Why is price transparency in healthcare so difficult to achieve? If you want a car, you can check the price online or in the papers. Same thing with a house. So what’s so different about providing price transparency in healthcare? If it was easy, someone would’ve done it by now. In one sentence, it’s complicated because of the differing financial incentives of the parties involved. Here’s what I mean.
The Players
There are four main entities in play when it comes to healthcare price transparency: 1) the insurance company, 2) the doctor, 3) the hospital and 4) the consumer/employer. Let’s start with the consumer/employer. These are interchangeable in the sense that whoever is buying the insurance – the consumer personally or the employer on behalf of the consumer – wants the best price, i.e. lowest monthly premium. To get the lowest monthly premium, you have to get a high deductible health plan. In other words, pay less out of pocket each month but in the event that you need a doctor, you will have to pay from $1000 to $5000 (or more!) before your health insurance plan kicks in.
While the consumer wants to pay the least, the insurance company wants to make the most (and so does the doctor/hospital but we’ll get to that in a minute). The way the insurance company makes the most is by charging the highest premium, but remember, the consumer/employer doesn’t want to pay the highest premium which is why they get the high-deductible health plan. So the other way for the insurance company to make the most money is to reimburse as little as possible to the doctor or hospital for their services. Essentially, instead of trying to bring in more money through premiums, they just keep more, by paying out less, of what they do bring in.

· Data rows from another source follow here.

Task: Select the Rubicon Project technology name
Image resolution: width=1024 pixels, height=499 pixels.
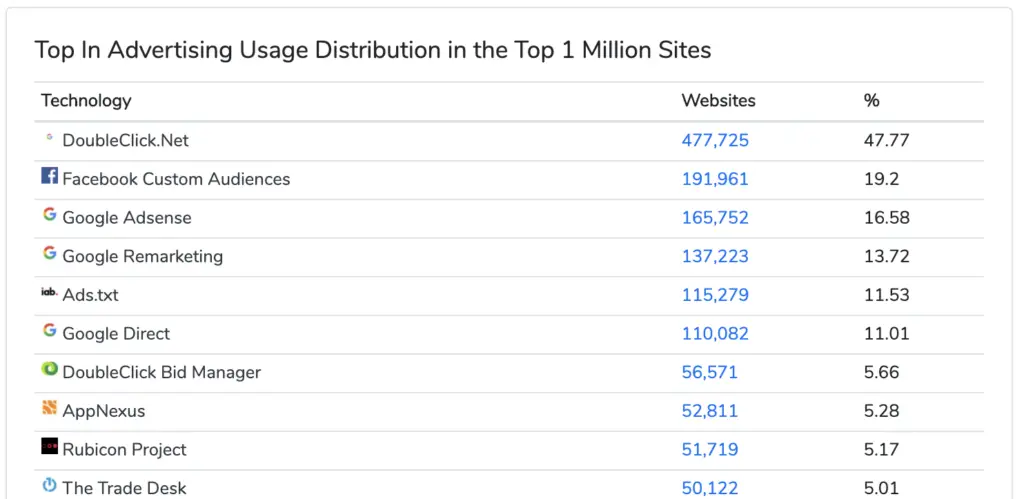Action: tap(124, 449)
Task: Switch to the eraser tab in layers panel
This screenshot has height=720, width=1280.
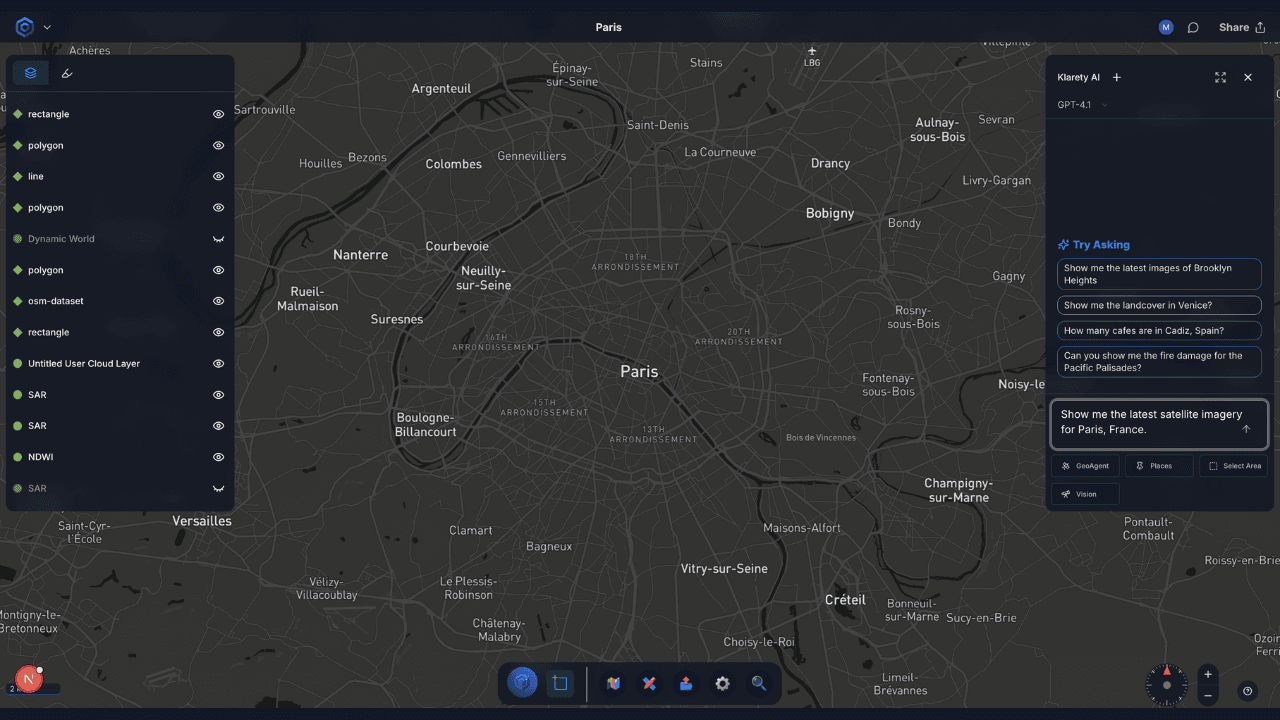Action: [x=67, y=73]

The doctor and hospital provide care to the consumer. For the services they provide, the doctor and hospital each have to sign a contract with the insurance company to get paid for those services and that money flows from the consumer/employer’s premiums through the insurance company and finally to the doctor/hospital. In this contract, the doctor and hospital agree to a negotiated rate for various services. A “negotiated rate” is a euphemism for reduced payments to the doctor and hospital. Basically, in exchange for accepting lower payments for services provided, the doctor and hospital will preferentially receive the insurance company’s patients. But in this game of supply and demand, the doctor and hospital also want to bring in the most revenue for their services.
Negotiated Rates
So what does this have to do with the complexity in price transparency? The insurance company wants to retain as many of their premium dollars as possible. The consumer/employer tries to pay the lowest premium. The doctors and hospitals try to capture as many of those premium dollars. With these contradicting financial incentives, you get a tug of war during contract negotiations over those negotiated rates.
If you’re an individual buying insurance, you have no negotiating power. Have you ever called to get information on the cost of a health insurance policy as an individual? Do you remember the customer service representative offering you the chance to negotiate? Of course not, because there was no such offer. You basically take what they offer. But if you’re Google or Genetech or some other large company with more negotiating power (because they have many employees that they’ll be paying premiums for), you can negotiate for better rates. And much the same way a large company can get better rates on premiums, a large hospital or large multi-specialty doctor’s clinic can negotiate better payments from the insurance company.
These negotiations result in different policies, agreeing to different prices at different hospitals for similar services. The price for a chest X-ray for a Google employee at California Pacific Medical Center will be different than the price for a chest X-ray by the same Google employee at the University of California – San Francisco Medical Center. This is the crux of the price transparency problem. So many vested entities with so much to lose or gain results in various prices for various insurance policies at various hospitals and doctor’s offices.
The Solution
Just because it’s complicated doesn’t mean it can’t be tamed. There are already websites and price transparency platforms that can provide the consumer with the cost of services before the consumer gets their bill. These same platforms, with the cooperation of the insurance companies, can provide price transparency for all services, in particular the services that consumers are most worried about – the services that are paid out-of-pocket before their deductible is reached. I said it was complicated but I didn’t say it was impossible.